Argument schemes represent stereotypical patterns of reasoning that occur in everyday arguments. However, despite their usefulness, argument scheme classification — that is, classifying natural language arguments according to the schemes they are instances of — is an under-explored task in NLP. In this paper we present a systematic evaluation of large language models (LLMs) for classifying argument schemes based on Walton's taxonomy. We experiment with seven LLMs in zero-shot, few-shot, and chain-of-thought prompting, and explore two strategies to enhance task instructions: employing formal definitions and LLM-generated descriptions. Our analysis on both manually annotated and automatically generated arguments, including enthymemes, indicates that while larger models exhibit satisfactory performance in identifying argument schemes, challenges remain for smaller models.

Argument schemes provide structured templates capturing stereotypical forms of arguments consisting of inferences from premise(s) to a conclusion. These schemes have traditionally been used in formal logic-based argumentation to support reasoning and deliberation, with particular emphasis on supporting dialogues for value alignment. Classifying argument schemes can enhance decision-making in AI systems, particularly in domains requiring complex reasoning, such as legal and medical applications. Incorporating argument schemes into decision-making processes promotes transparency and explainability, which are essential in high-stakes applications such as healthcare, finance, and governance.

In this paper, we focus on Walton's taxonomy, which proposes over 60 argument schemes each of which relate premises to a conclusion, and each of which have associated critical questions that identify how to challenge arguments that are instances of the scheme. The most prevalent being the taxonomy developed by Walton et al. (2008). However, classifying argument schemes is a particularly challenging task. Indeed, the cognitive load and resources associated with this task is higher compared to other tasks such as identifying distinct components of arguments and their stance towards a topic or other arguments.
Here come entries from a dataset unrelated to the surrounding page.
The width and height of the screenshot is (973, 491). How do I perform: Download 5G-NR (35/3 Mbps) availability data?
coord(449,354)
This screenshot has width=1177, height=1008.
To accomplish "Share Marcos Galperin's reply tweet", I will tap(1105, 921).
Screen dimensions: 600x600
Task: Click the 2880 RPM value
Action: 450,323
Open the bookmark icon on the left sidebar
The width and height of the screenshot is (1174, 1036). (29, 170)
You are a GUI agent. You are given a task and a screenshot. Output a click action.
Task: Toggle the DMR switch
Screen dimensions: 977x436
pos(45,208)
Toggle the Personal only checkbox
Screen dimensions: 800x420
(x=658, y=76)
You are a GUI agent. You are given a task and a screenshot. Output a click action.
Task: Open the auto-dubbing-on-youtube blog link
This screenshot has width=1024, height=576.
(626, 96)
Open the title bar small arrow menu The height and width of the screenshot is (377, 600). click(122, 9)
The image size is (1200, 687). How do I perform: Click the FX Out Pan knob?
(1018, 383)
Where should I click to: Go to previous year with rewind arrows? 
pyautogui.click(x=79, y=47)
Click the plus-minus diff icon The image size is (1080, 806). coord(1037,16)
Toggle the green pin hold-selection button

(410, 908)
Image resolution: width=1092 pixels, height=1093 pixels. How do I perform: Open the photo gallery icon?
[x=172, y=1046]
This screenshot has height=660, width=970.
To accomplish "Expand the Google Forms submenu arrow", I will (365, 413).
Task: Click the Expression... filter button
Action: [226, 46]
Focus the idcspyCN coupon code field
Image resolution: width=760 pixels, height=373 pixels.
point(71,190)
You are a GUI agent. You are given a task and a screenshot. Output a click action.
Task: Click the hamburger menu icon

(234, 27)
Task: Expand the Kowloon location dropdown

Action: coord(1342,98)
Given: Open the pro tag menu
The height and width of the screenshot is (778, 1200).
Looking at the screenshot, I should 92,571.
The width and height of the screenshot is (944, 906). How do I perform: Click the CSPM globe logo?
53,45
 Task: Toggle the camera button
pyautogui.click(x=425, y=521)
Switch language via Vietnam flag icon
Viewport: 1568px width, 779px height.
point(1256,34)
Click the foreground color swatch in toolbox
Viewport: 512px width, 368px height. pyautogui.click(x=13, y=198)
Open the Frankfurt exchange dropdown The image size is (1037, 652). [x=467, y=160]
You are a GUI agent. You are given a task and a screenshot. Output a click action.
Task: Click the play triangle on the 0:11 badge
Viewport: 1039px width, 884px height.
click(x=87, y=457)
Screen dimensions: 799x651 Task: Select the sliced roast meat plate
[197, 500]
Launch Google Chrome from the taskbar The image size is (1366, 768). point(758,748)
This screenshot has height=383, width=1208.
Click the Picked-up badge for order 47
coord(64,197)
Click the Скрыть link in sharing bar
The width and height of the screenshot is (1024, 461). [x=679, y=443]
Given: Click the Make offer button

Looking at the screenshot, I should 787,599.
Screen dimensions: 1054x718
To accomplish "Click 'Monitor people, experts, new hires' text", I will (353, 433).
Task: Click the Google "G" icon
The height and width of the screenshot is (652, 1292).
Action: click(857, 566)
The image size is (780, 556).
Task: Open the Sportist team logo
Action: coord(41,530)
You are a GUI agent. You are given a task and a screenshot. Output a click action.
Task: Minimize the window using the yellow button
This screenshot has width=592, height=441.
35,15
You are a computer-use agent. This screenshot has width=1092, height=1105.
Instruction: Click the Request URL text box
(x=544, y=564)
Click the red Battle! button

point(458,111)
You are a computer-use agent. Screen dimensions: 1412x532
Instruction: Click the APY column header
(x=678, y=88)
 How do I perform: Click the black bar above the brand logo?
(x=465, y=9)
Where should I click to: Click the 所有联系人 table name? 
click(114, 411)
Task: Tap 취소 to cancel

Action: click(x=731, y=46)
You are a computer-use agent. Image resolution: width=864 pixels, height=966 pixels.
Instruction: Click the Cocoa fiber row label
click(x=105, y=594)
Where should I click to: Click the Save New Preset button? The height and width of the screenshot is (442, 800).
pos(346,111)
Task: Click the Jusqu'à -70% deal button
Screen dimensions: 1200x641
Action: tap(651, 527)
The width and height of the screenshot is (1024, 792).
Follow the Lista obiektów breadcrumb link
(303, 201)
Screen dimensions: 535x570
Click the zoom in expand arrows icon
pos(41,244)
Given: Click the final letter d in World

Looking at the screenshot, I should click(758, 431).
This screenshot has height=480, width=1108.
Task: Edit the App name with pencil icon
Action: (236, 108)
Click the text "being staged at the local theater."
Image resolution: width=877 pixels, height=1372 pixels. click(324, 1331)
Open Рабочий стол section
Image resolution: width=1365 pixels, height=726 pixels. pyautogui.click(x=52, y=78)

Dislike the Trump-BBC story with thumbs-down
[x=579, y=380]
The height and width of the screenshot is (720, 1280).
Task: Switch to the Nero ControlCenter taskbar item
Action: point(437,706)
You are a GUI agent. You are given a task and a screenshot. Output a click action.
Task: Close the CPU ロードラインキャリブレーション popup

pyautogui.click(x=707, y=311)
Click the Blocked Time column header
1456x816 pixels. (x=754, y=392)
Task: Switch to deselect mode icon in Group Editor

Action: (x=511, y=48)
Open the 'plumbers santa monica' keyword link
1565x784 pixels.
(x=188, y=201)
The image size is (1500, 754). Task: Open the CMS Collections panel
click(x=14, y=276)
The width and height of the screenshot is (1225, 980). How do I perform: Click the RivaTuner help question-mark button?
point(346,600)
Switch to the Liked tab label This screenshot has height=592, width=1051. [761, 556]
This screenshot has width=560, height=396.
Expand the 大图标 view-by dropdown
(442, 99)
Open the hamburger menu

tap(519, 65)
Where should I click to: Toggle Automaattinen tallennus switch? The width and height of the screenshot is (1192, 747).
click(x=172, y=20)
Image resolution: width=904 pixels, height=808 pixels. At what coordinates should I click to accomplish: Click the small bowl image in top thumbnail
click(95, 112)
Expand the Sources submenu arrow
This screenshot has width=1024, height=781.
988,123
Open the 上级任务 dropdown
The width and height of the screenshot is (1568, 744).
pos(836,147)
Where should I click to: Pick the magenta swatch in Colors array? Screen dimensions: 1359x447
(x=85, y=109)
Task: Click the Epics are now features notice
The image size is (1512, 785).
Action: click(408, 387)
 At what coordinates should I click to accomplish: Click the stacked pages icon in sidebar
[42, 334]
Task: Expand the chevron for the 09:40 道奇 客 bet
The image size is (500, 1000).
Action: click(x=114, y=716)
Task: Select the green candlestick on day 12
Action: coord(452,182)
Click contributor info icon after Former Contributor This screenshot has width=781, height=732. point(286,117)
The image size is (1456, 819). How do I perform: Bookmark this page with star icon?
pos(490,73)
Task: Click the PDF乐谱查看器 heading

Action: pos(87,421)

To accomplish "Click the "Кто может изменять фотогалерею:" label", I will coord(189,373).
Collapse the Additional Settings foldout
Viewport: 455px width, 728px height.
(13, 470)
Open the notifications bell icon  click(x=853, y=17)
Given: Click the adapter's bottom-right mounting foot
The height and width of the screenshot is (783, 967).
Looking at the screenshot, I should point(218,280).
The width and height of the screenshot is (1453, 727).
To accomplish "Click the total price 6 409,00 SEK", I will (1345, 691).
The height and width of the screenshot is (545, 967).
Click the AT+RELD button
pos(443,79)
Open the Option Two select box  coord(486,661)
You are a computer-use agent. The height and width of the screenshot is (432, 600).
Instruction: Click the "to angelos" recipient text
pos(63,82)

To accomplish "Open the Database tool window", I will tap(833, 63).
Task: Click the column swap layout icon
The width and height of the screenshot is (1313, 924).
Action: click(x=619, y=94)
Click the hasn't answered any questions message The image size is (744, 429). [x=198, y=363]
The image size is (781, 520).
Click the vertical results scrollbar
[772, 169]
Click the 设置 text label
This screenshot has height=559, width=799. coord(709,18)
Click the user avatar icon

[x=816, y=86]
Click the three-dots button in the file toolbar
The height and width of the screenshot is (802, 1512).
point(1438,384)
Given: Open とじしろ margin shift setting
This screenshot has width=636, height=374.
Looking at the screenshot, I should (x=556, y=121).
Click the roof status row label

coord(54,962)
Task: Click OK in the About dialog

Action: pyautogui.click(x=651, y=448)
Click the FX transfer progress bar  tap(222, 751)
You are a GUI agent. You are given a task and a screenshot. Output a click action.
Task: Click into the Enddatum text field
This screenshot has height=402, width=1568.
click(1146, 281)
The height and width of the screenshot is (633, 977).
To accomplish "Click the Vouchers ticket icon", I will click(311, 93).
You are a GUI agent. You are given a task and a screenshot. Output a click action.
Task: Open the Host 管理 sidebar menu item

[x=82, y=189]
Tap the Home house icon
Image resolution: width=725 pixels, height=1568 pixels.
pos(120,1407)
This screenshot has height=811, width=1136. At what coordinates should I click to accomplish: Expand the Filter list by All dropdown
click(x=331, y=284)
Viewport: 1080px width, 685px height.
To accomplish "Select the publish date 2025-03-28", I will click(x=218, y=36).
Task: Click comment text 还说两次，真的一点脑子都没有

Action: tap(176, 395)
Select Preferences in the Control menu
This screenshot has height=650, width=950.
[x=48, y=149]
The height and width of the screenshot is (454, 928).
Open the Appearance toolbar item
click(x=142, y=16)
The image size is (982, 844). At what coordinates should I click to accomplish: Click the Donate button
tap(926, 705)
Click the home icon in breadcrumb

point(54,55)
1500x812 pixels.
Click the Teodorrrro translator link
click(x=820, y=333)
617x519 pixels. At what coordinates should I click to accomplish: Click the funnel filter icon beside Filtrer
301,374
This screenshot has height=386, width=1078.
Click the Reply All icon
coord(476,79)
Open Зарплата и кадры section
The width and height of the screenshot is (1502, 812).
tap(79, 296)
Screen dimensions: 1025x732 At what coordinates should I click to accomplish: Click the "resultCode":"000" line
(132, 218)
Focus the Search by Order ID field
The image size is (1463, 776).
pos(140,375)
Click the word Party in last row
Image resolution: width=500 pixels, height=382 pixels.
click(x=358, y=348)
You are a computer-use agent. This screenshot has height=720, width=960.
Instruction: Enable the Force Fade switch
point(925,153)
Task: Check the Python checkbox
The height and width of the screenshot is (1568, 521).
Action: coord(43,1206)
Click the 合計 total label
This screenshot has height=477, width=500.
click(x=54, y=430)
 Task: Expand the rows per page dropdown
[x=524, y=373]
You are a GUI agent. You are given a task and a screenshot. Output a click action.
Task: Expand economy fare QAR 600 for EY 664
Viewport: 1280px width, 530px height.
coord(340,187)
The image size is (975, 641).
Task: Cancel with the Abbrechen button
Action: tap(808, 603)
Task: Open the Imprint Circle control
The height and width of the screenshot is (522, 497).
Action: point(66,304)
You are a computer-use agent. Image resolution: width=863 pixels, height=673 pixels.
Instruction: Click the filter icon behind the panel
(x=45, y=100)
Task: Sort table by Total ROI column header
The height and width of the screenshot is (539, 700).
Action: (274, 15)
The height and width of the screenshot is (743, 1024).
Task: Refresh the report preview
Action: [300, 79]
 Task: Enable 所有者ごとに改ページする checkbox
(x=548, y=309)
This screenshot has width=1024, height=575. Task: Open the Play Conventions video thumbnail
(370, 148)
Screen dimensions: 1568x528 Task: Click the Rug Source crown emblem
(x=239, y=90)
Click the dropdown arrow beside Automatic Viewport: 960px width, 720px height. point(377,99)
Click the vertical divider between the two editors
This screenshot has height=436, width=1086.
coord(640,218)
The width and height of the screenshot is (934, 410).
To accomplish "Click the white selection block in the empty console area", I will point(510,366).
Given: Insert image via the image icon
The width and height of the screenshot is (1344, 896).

Our comprehensive evaluation covered zero-shot, few-shot, and chain-of-thought prompting methods across seven open-source and proprietary models on manually annotated human-made arguments, including enthymemes, as well as automatically generated arguments. Furthermore, we explored two approaches for enhancing the task instructions: normative information (i.e. the formal definitions of argument schemes as per Walton's taxonomy) and LLM-generated descriptions of argument schemes. Our analysis revealed that larger models can identify argument schemes satisfactorily in few-shot settings when given descriptions of argument schemes, in contrast to smaller models which struggle more. Compared to pre-trained language models (PLMs), LLMs generally perform better. BERT achieves F1 of 0.53, with other PLMs not exceeding 0.55. In contrast, in the few-shot setting, nearly all larger LLMs achieve F1 scores above 0.55. The best PLM reported on EthiX, ERNIE, yields F1 of 0.63, while the top-performing LLM, Claude, surpasses this with an F1 score of 0.65.